Pope Pius XII appointed the Divine Word missionary, who had not completed a Roman degree or a Pontifical Diplomatic Academy , on September 14, 1945 as Apostolic Delegate in South Africa. On October 29, 1945, Martin Lucas was ordained Titular Archbishop of Adulis by the Prefect of Propaganda Fide Pietro Cardinal Fumasoni Biondi . In 1952 Archbishop Lucas suggested the South African Bishops' Conference to found a missiological-pastoral institute. Even if the beginnings of Rome were stopped again, Lucas is considered to be the ideal initiator of the Lumko Institute, which the German Pallottine Bishop of Queenstown, Johannes Baptist Rosenthal SAC founded in Lumko in the bishopric of Queenstown in the Eastern Cape in South Africa and that has been since 1971 Pastoral Institute of the South African Bishops' Conference is. After seven years of successful work in South Africa, Archbishop Lucas was made Internuntius for India on December 4, 1952. A tropical disease forced Lucas to resign from his work in India in 1956. He was then appointed to the State Secretariat in Rome in 1956. In addition, Lucas became a consultor for the Propaganda Fide in 1957. After he was cured of his tropical disease, he returned to the diplomatic service of the Holy See.

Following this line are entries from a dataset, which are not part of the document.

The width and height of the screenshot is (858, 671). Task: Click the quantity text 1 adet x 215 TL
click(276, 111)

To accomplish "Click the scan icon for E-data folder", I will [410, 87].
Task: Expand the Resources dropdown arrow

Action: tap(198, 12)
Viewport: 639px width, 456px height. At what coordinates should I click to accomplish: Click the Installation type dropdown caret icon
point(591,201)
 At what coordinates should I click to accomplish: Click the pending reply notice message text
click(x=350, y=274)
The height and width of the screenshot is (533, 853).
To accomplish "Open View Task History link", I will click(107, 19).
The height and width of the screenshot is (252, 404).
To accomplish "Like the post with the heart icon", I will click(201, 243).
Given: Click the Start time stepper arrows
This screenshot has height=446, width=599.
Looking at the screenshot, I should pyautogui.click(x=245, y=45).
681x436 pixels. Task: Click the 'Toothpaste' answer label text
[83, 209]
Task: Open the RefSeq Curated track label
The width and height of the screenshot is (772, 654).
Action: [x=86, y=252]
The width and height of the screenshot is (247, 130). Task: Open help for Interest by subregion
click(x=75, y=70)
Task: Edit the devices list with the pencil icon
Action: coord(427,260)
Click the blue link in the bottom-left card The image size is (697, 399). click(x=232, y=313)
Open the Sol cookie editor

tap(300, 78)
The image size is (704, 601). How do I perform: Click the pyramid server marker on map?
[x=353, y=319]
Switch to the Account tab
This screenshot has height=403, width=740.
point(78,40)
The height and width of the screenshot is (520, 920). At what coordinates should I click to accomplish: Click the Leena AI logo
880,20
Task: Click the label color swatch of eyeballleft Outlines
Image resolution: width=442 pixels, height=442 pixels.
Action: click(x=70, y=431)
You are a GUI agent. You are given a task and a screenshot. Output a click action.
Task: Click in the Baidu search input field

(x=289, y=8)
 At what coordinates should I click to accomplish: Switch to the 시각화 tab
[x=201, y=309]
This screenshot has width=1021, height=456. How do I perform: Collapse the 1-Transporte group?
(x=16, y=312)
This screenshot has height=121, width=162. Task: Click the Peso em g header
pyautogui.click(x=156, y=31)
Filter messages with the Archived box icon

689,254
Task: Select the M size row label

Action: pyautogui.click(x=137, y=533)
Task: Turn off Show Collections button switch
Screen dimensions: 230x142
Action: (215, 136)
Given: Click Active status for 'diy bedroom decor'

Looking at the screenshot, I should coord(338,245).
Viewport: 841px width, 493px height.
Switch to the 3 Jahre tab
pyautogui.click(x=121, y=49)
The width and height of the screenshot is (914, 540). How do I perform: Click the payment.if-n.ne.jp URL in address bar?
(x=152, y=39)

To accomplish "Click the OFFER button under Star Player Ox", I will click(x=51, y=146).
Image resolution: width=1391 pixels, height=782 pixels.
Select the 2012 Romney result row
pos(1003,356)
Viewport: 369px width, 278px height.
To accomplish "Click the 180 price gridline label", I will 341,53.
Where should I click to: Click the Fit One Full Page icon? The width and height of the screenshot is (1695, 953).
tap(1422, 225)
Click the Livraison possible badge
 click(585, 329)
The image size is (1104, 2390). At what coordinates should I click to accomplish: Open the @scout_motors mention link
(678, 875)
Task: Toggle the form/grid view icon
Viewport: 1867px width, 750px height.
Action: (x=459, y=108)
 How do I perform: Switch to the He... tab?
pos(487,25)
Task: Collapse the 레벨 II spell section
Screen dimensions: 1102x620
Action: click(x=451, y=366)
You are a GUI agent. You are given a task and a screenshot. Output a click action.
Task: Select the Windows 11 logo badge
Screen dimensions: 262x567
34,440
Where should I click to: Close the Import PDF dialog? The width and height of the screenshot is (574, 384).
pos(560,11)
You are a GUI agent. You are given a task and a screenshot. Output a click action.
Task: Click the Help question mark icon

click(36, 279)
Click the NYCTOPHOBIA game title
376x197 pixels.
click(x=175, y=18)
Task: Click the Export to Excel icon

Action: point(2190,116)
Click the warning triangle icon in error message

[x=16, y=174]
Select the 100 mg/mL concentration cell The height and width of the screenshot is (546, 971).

In June 1959 he became an Apostolic Visitator in Scandinavia and in March 1960 he became an Apostolic Delegate for the five Scandinavian countries Denmark, Sweden, Finland, Norway and Iceland. Lucas chooses Copenhagen as his seat. In the summer of 1960, Lucas was appointed a member of three preparatory commissions for the announced Ecumenical Council. In 1961, his deteriorating health forced him to resign from office. Archbishop Martin Lucas died on March 3, 1969 in the hospital of the Steyler Missionary Sisters in Kerkrade. As a religious and diplomat, Martin Lucas was always close to people and helped his confreres to discover and develop their missionary vocation. Lucas tried to motivate the local churches in South Africa, India and Scandinavia in their renewal process.

Web links

Individual evidence

  1. ^ The deceased confreres of 1969 , in: Steyler Missionschronik 1971 , Steyler Verlag: St. Augustin, p. 188.
  2. ^ Anselm Prior: A brief history of the Lumko Institute . Germiston, South Africa: Lumko Institute 1993
  3. Archbishop Martinus Lucas 1894–1969 , in: Johannes Fleckner: So were they, Vol. 2, St. Augustin 1995, 189–191.